Historical dictionary of Weimar Republik

EICHHORN, EMIL

(1863-1925)
politician; served as Berlin's* police chief during the November Revolution.* Born in Rohrsdorf near Chemnitz, he was a mechanic in a metalworking factory before becoming a paid official with the SPD. Serving concurrently in the Baden Landtag (1901-1909) and the Reichs-tag* (1903-1912), he was initially counted among the SPD's moderates, but gravitated toward the radicals. During the war he organized illegal publications for the Party opposition and in 1917 split with the SPD to head the press bureau for the new USPD. In the war's last months he assisted the Soviet press agency.

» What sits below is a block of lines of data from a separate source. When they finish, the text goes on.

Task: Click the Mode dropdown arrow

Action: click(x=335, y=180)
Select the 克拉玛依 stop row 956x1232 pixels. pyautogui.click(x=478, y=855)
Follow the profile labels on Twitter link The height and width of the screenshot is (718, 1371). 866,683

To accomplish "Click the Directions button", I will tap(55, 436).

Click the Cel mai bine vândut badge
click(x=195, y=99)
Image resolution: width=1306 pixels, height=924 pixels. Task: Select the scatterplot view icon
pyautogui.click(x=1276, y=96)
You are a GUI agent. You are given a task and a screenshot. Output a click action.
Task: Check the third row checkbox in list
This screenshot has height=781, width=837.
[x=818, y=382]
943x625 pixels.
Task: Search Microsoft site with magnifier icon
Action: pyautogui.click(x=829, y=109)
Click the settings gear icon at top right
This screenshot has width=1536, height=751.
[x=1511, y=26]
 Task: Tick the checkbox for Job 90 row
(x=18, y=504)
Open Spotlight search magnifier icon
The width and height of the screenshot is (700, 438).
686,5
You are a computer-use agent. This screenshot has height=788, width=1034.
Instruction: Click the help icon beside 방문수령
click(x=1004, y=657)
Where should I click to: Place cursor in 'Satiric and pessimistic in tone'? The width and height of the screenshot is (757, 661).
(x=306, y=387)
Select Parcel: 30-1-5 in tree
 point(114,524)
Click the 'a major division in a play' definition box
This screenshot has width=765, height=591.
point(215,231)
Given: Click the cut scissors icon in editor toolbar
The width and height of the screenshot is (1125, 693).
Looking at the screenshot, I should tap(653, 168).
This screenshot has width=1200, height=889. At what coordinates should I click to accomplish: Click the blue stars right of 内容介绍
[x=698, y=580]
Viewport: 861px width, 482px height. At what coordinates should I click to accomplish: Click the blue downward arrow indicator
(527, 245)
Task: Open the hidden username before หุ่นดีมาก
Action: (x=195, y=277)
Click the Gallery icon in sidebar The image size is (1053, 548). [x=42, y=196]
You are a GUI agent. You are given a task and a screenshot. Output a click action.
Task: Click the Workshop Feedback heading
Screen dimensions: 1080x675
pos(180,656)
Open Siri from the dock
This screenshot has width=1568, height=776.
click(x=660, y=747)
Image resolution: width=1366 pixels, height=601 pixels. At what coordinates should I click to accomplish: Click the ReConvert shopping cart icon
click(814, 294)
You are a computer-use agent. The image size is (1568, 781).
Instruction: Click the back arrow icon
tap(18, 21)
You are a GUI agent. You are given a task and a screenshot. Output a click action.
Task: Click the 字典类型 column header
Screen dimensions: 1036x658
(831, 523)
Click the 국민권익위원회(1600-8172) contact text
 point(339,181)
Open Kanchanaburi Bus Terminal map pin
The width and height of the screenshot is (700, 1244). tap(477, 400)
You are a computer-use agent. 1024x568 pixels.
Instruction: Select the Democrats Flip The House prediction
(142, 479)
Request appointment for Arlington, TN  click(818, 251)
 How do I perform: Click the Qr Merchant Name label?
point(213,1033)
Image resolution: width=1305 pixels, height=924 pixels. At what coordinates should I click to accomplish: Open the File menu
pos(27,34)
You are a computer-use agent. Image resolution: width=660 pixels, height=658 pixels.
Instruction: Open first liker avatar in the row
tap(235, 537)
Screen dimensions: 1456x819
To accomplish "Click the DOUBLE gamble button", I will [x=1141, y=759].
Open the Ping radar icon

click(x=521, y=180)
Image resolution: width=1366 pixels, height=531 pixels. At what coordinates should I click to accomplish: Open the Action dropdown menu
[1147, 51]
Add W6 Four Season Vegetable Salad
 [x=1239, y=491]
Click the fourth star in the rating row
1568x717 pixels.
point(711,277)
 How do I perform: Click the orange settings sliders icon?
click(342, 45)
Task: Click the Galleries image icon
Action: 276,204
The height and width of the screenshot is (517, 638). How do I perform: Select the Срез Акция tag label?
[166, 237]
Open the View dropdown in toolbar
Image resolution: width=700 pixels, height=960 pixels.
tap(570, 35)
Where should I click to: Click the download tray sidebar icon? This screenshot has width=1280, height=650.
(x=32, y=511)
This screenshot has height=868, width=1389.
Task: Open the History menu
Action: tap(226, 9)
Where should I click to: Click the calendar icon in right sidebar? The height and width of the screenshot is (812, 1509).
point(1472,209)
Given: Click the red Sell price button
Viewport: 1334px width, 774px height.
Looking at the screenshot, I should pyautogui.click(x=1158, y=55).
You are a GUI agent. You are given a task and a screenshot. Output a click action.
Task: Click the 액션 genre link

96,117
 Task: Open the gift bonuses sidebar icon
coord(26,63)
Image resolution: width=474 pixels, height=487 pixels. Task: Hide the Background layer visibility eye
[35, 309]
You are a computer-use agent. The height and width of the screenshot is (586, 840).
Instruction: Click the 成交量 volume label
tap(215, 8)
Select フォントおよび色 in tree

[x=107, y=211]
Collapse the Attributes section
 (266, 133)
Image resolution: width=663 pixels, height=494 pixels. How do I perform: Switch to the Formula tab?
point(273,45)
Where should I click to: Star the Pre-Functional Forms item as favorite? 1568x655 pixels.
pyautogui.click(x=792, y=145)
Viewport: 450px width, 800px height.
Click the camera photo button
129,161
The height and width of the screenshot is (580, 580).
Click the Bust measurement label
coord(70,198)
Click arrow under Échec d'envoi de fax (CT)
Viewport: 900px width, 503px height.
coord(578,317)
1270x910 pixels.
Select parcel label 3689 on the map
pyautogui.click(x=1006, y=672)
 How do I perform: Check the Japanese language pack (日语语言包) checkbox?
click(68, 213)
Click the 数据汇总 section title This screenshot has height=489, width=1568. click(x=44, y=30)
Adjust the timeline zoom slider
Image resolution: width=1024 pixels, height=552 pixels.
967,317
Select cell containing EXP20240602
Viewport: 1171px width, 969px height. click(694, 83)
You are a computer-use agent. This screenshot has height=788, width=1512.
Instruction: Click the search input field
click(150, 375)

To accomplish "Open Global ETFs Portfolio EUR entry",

Only once did Eichhorn break the bounds of the rank-and-file official, and thereby the history of the Republic's early months is inseparably connected with his name. Serving from 9 November 1918 as Berlin's Commissar for Public Safety, he aided the antigovernment intrigues of the city's radicals. On 4 January 1919, by resisting his own dismissal, he triggered the Spartacist Uprising.* The unexpectedly brutal response of the government against those who stood by Eichhorn left the new KPD prostrate and, with the murders of Rosa Luxemburg* and Karl Liebknecht,* leaderless; Eichhorn went into hiding until August 1919.
Elected consecutively to the National Assembly* and the Reichstag, Eichhorn joined the KPD when the USPD split in October 1920. He was among only a handful of prewar Social Democrats who remained with the KPD for an ex-tended period.
REFERENCES:Liang,Berlin Police Force; Morgan,Socialist Left;NDB, vol. 4.